I’m continuing my interview with Dick Staub, author of The Culturally Savvy Christian and two other books. He is an award-winning broadcaster and speaker whose work focuses on understanding faith and culture and interpreting each to the other. He is the radio personality behind The Dick Staub Show, a nationally syndicated daily broadcast he hosted for fifteen years, and The Kindlings Muse podcast at www.thekindlings.com. His commentaries can be read regularly at www.dickstaub.com.
LeAnne: How can Christians be culturally savvy without becoming culturally saturated?
Dick: This is the 'in the world not of it' challenge. Ultimately we find our place in culture by going deeper in our faith. Only the person who is experiencing God's loving, transforming presence personally is in a place to offer the same to culture.
A person of deep faith will also take seriously our three roles in culture. We are countercultural like aliens, in that we should be different from the world around us. We communicate like ambassadors, learning the language of both faith and culture and interpreting each to the other. We are creators of culture like artists.
There is a paradox here. I find many Christians eager to transform the world, but not so willing to allow God to transform them. I'm learning that God isn't interested in transforming me so that I can transform the world; God wants to transform me so that I can become fully human. Transforming the world is the by-product, not the aim of being fully human, and it only occurs when transformed individuals seek and do God's will as Jesus did.
The key to cultural transformation is personal transformation and the key to personal transformation is the deep presence of God in the human life.
LM: Why are the arts and artists so important to transforming today's culture?
DS: The artist's first calling is to make good art to the glory of God. Loading them down with an agenda crosses the line from art to propaganda; a bad thing to do!
Artistic influence is a by product of art not its aim.
Having said that, I do think artists operate in a creative mode like God in Genesis 1, where the creator God sees potential and brings things into existence that were not there before. The artist is like a prophet in that when he or she sees something, they want to communicate the good, true and beautiful as they see it.

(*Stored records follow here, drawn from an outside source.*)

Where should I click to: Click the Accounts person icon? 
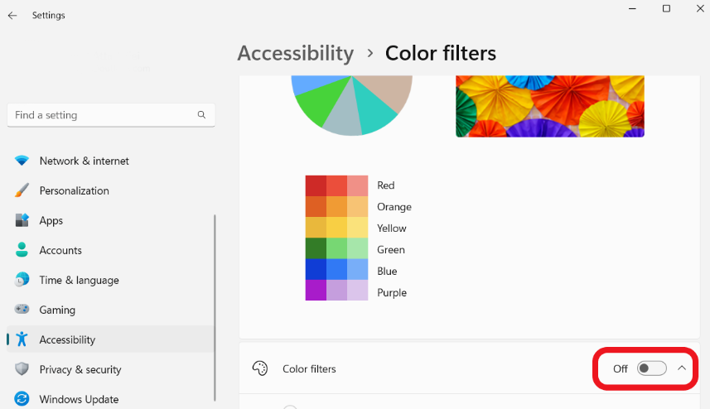(x=22, y=250)
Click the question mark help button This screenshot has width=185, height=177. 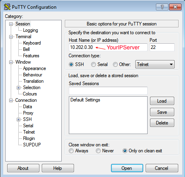(162, 7)
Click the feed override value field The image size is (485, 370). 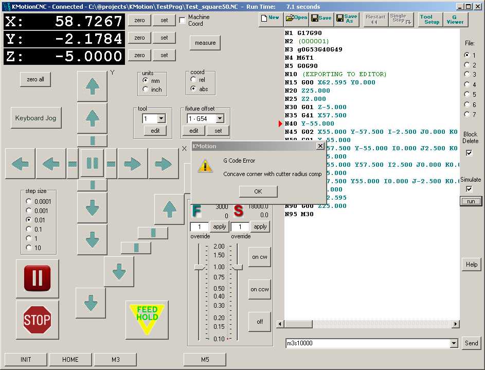pyautogui.click(x=199, y=227)
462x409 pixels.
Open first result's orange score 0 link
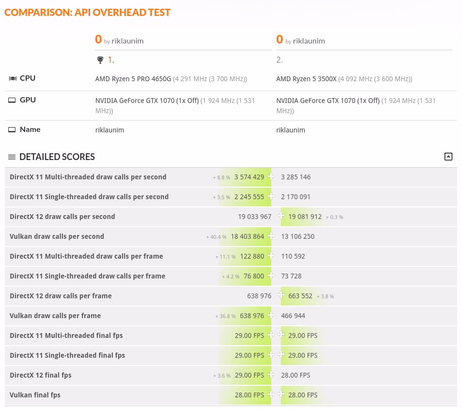98,40
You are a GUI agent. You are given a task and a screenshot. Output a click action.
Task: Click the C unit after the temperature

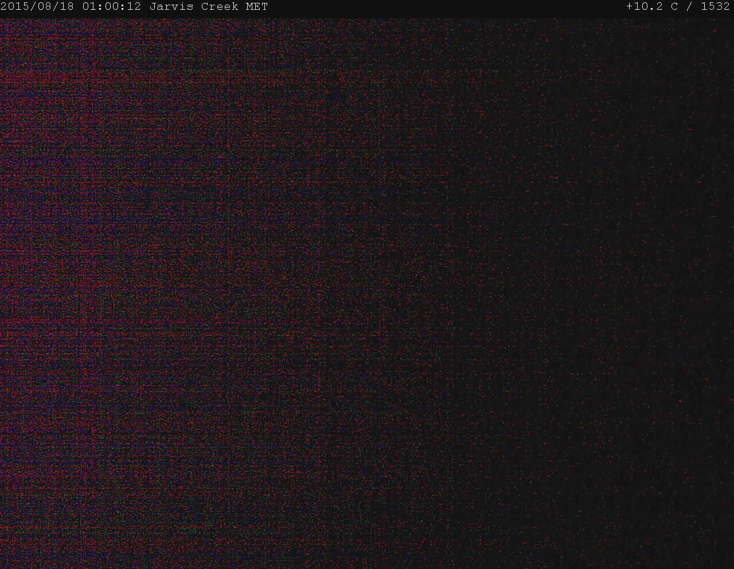click(674, 7)

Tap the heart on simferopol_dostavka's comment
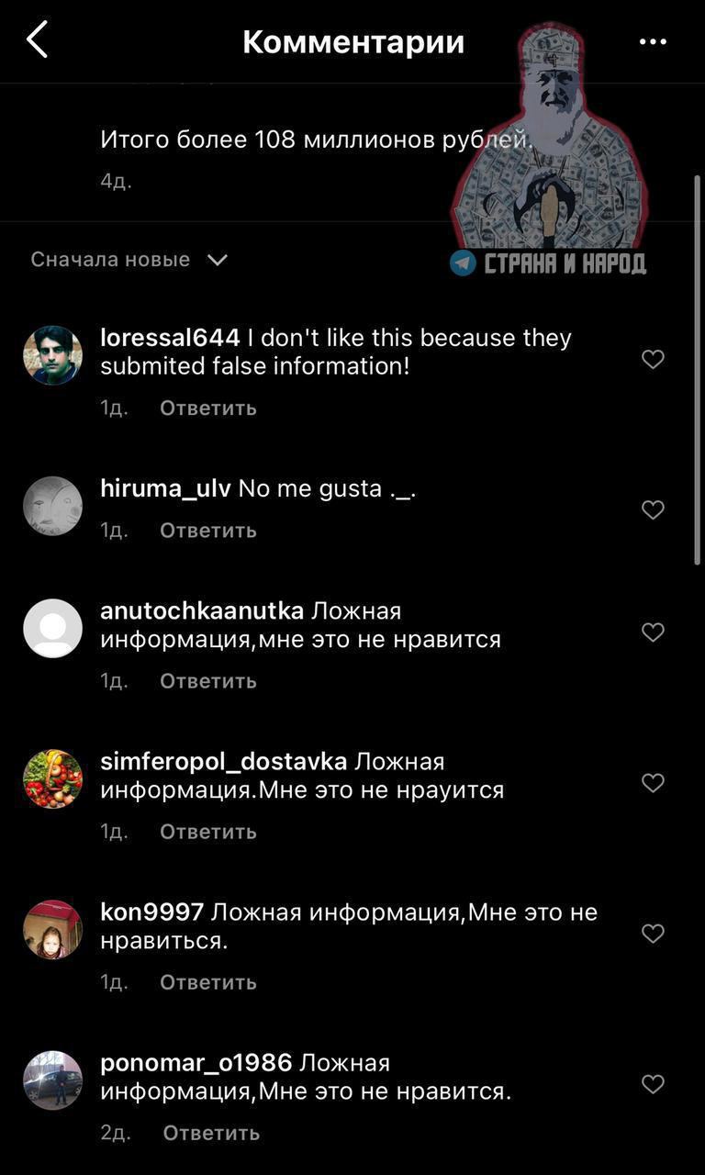coord(653,783)
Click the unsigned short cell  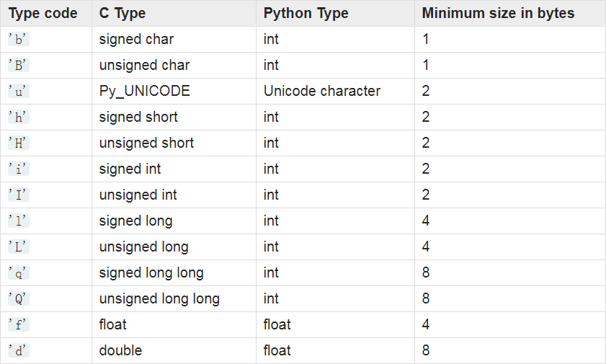(146, 143)
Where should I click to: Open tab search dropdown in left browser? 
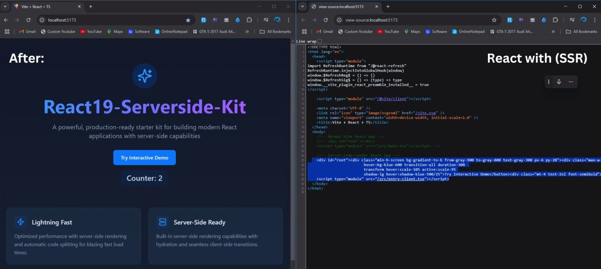click(x=5, y=6)
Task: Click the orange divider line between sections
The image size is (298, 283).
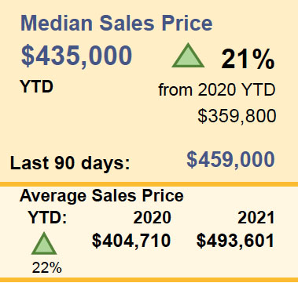Action: click(149, 184)

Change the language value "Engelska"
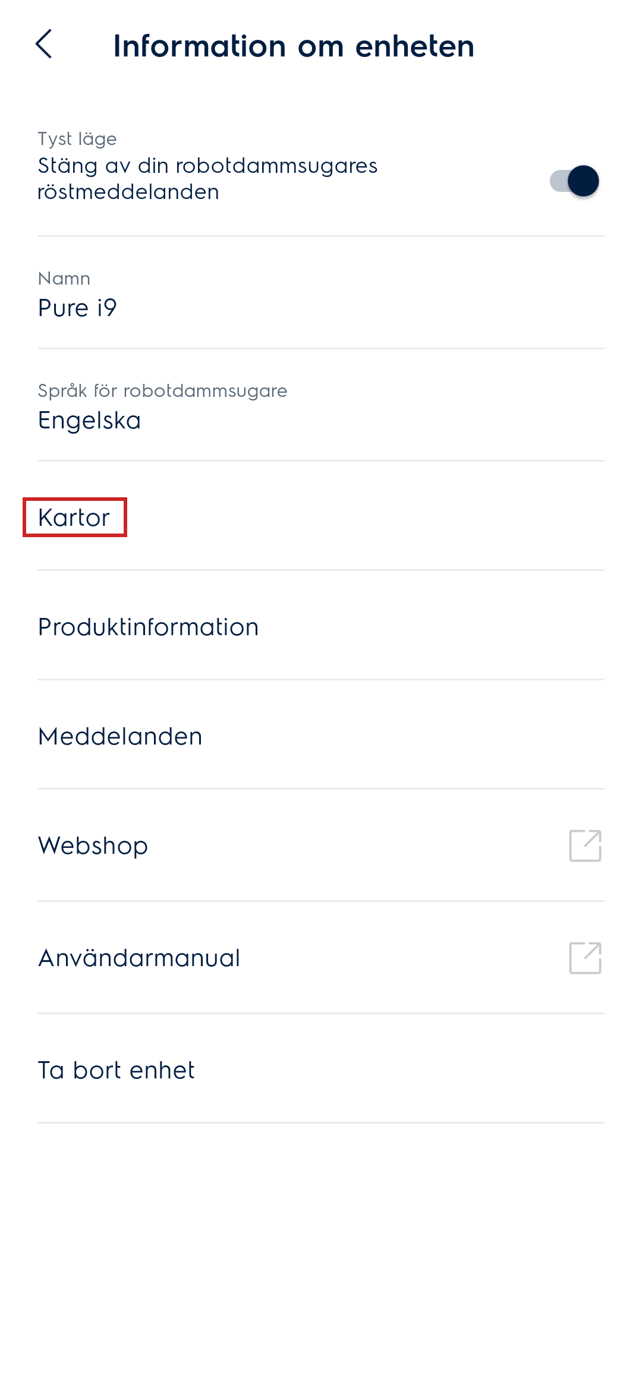[89, 421]
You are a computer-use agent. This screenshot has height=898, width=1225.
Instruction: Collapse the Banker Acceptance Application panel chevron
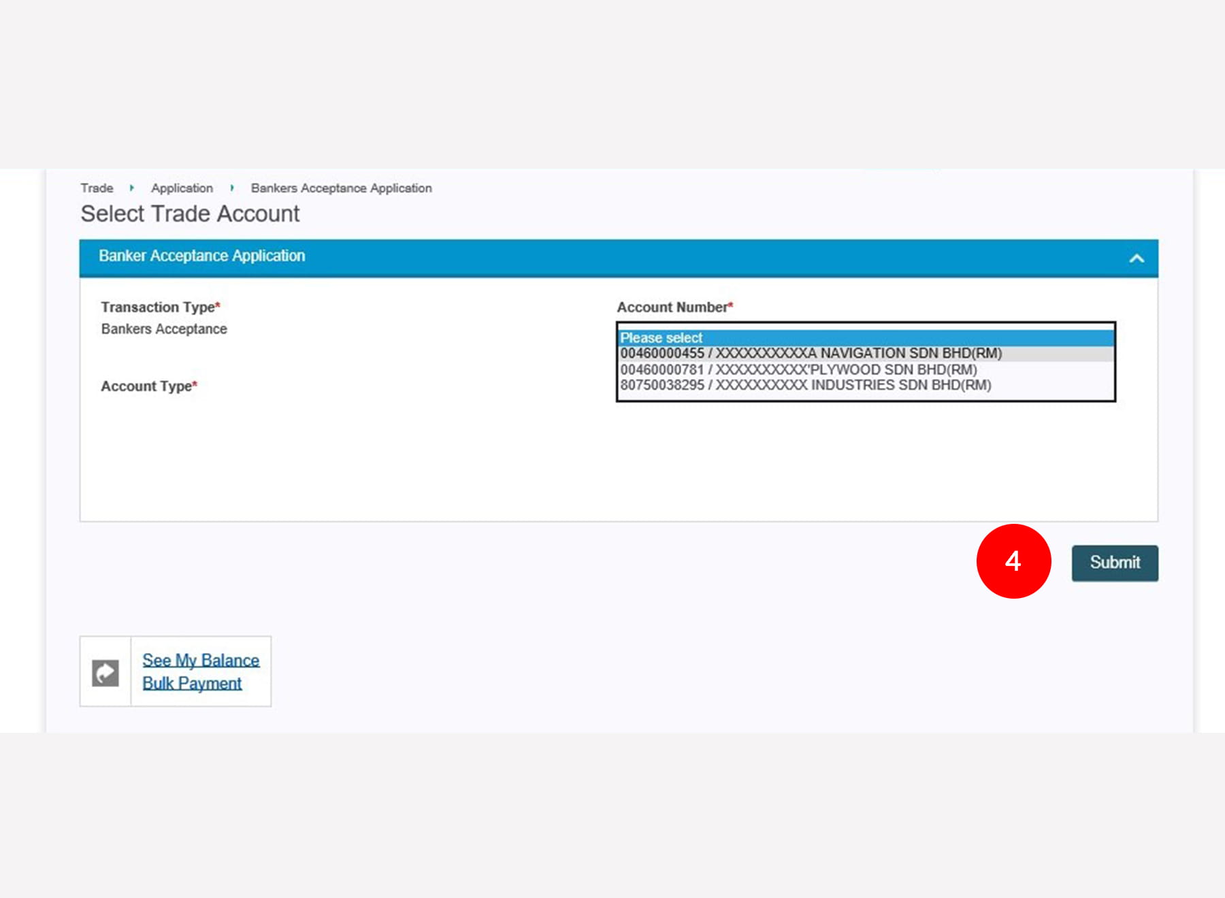pos(1136,259)
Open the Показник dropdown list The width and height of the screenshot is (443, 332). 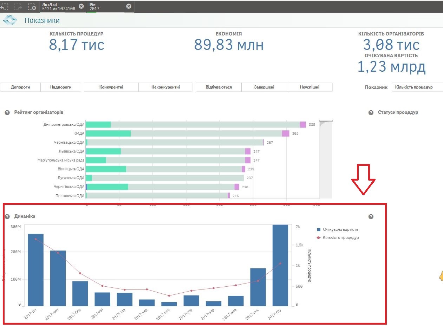click(417, 87)
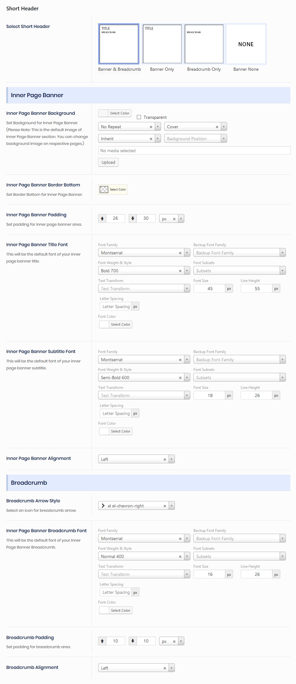Select the NONE banner layout option
The width and height of the screenshot is (296, 684).
[x=246, y=44]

This truth telling is essential for anyone creating authentic art and inevitably carries the possibility of transformation. This is what journalist Malcolm Muggeridge meant when he said, "Only mystics, clowns and artists, in my experience, speak the truth, which, as Blake keeps insisting, is perceptive to the imagination rather than the mind. Our knowledge of Jesus Christ is far too serious a business to be left to theologians alone. From the Middle Ages these have monotonously neglected art and the imagination as guides to religious truth. I find myself in complete agreement with those who wish to reinstate the mystics, the clowns and artists alongside the scholars. To modify Wittgenstein; what we cannot imagine, we must confine to silence and unbelief."
More from Dick on Monday.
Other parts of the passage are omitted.